Zemlinsky composed a sumptuous orchestral suite, The Mermaid, a proximate yet impenetrable love object. His simmering Alma frustration is brought out richly in Vasily Petrenko’s new recording with the Royal Liverpool Philharmonic.
The suite was a huge public success but Zemlinsky immediately suppressed it for reasons we can only conjecture. He went on to write a set of orchestral songs, opus 13, heaving with sweaty flesh and moonlit foreboding, a meditation of Mediterranean nights. Alma, by now, disparaged Zemlinsky as “the ugliest man in Vienna”, underscoring the gulf between his scrunched-up features and her raw-boned Aryan ideal.
Mahler’s death in 1911 prompted Zemlinsky to write his Lyric Symphony for two vocalists and large orchestra, a replica of Das Lied von der Erde. Where Mahler set Chinese texts, Zemlinsky preferred Rabindranath Tagore, the first non-European to win a Nobel Prize in Literature. Otherness and outsiderhood were his perpetual preoccupations.
His one-act opera, The Dwarf, is an Oscar Wilde story of a deformed slave who falls in love with his beautiful Spanish princess, another Alma surrogate. Its companion piece, Wilde’s Florentine Tragedy, is a limp tale of marital betrayal.
None of his operas seemed to hit the spot. “I most certainly lack that special something that one must have — today more than ever — in order to come out on top,” he told Alma. “It does little good to have elbows — one must also know how to use them.” He was director of Prague’s German Theatre and Kapellmeister of Berlin’s Kroll-Oper. But he proved unable to use these positions of influence to advance his own work, inhibited by an outlier’s crippling insecurity.
Long before Bertolt Brecht, he wrote an opera on the Chinese legend of the chalk circle, just as Hitler came to power.
Korngold and Schoenberg made it to Hollywood. The Metropolitan Opera conductor Arthur Bodansky got the New York Times to run a news story headlined “Zemlinsky Comes to Live Here” and set him up with a music publisher. Zemlinsky wrote a song called “Misery”. Schoenberg sent sun-kissed invitations to California but there was not enough life left in him to make the trip.
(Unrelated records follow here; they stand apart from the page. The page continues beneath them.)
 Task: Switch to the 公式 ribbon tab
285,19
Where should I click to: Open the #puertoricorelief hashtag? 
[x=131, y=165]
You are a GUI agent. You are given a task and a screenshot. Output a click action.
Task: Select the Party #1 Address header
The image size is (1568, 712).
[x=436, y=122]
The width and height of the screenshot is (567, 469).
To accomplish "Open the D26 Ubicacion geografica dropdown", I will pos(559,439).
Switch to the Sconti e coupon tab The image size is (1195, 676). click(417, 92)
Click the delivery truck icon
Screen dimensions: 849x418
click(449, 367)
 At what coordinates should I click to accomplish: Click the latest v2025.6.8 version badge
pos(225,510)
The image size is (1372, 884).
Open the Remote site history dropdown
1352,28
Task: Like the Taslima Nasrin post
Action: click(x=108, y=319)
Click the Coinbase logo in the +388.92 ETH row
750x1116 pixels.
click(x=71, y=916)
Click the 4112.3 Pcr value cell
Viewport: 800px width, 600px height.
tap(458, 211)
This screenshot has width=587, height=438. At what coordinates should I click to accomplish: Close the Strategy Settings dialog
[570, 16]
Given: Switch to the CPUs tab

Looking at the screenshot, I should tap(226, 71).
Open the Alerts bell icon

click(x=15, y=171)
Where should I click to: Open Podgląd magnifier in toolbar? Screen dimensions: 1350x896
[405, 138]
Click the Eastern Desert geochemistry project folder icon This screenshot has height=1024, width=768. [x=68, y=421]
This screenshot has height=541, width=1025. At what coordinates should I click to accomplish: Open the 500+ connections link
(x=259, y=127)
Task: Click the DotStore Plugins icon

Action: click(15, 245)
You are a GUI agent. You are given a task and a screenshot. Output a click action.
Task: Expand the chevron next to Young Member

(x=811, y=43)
We ought to be hearing lots more of Zemlinsky this summer. There seems to be nothing at the Salzburg Festival and only the juvenile clarinet trio at the BBC Proms. This is more than a consequence of Covid constraints. It amounts to a fundamental misreading of Zemlinsky’s place in the evolution of music. Mostly, he is written down as sub-Mahler or semi-Schoenberg when he is kaleidoscopic and multicultural, an amalgam of civilisations, a voice from elsewhere.
We ought to be hearing lots more of Zemlinsky this summer
My path into Zemlinsky was lit by the LaSalle Quartet’s recordings of his chamber music, each work tracking Schoenberg’s headlong charge into atonality and serialism without in any way yielding its own principled dissidence. The second quartet, written in 1915, is a synoptic history of the genre from Schubert’s Death and the Maiden to Schoenberg’s Verklärte Nacht, as instructive as it is absorbing.
The third quartet, dated 1924, is edgily discordant though not serially dogmatic; the fourth, in 1936, hints at an impending cultural apocalypse. Zemlinsky’s music stands as a barometer in a hurricane’s path, recording climate data before its ultimate destruction.
I have not given up hope of resurrection. Zemlinsky’s music is arresting, his ideas fertile and diverse, his personality elusive yet unusual enough to demand attention. Zemlinsky’s luck must surely turn. His time will come.